Pluto is a Planet, Redux

Looking at my first blog posts has a certain charm to it.  One of the first posts on this blog that ever drove a significant amount of traffic was a post about the decision to demote Pluto as a planet at the IAU conference in 2006.

Pluto is a Planet

Scientific American has a nice article out on revisiting that debate, and the options that will be present at a conference on the topic this summer.  An except:

Pluto lovers, don’t despair: Researchers have not given up the fight for the former ninth planet. Many of them put up a fuss two years ago when the International Astronomical Union (IAU) downgraded Pluto to the status of mere dwarf planet. Now they plan to revive the debate, this time under the banner of public understanding of science.

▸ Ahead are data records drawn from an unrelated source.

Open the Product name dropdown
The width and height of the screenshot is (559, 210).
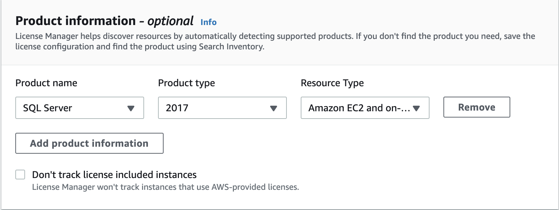coord(80,108)
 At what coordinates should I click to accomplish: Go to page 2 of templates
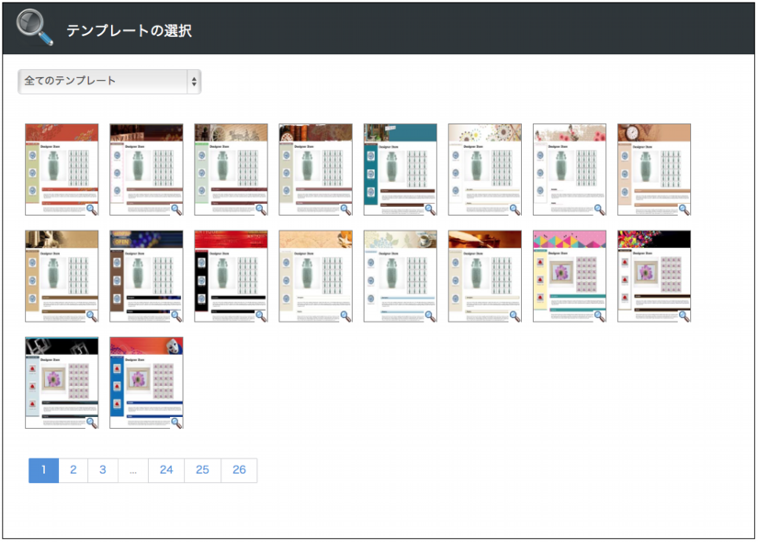(73, 470)

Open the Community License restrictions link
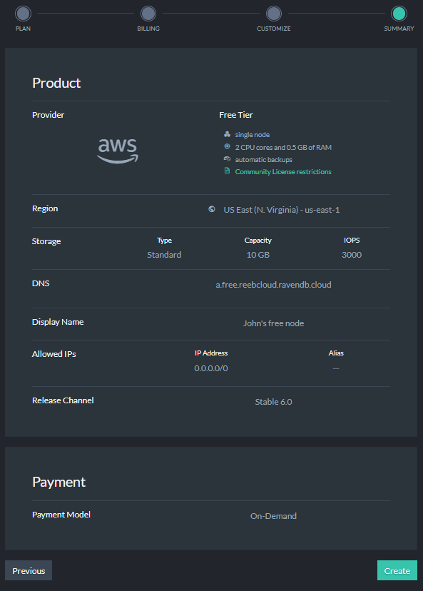point(283,171)

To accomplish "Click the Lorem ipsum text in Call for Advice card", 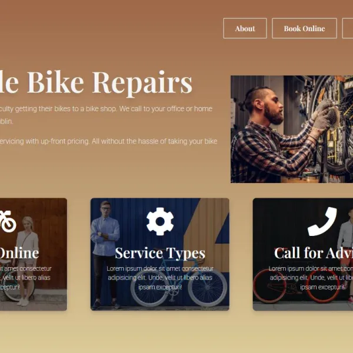I will coord(311,278).
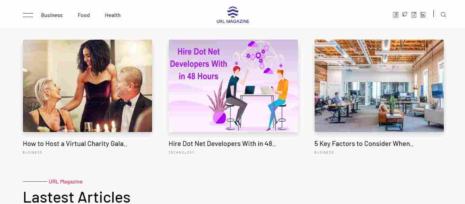
Task: Open the office workspace article image
Action: [379, 86]
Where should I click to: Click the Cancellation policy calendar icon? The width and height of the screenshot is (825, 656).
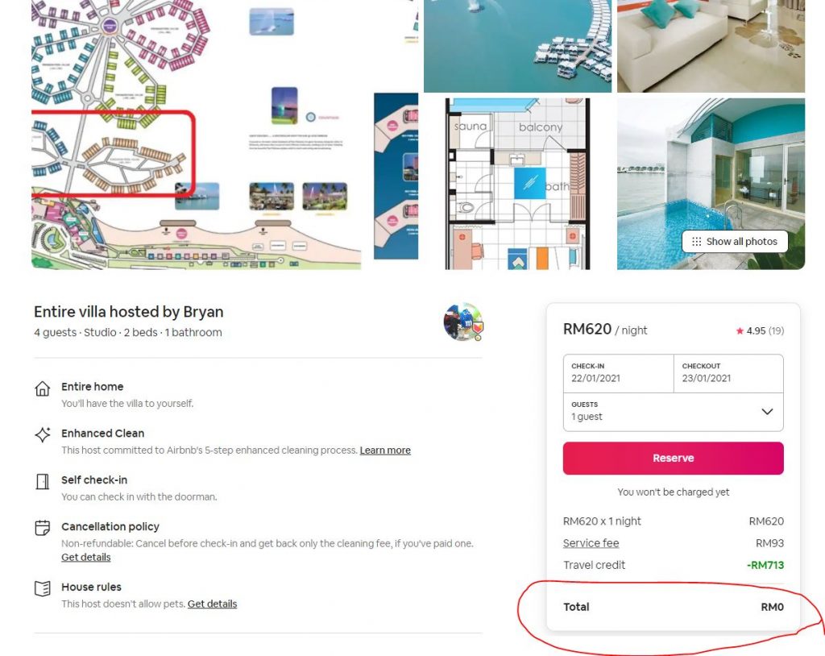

Researchers on both sides of the issue are set to gather in August at Johns Hopkins University Applied Physics Laboratory in Laurel, Md., for what’s being called “The Great Planet Debate: Science as Process.” The goal, says the conference’s co-organizer Mark Sykes, director of the Planetary Science Institute in Tucson, Ariz., is to teach the public that science is a process of constant revision and refinement. “People should be exposed to that process,” he says. “The IAU process gave the impression that science is done by a bunch of scientists voting behind closed doors.”

In my original coverage, I posted this simple snippet on the Pluto Vote Revolt.   It received thousands of page views in a matter of days:

Pluto Vote Revolt!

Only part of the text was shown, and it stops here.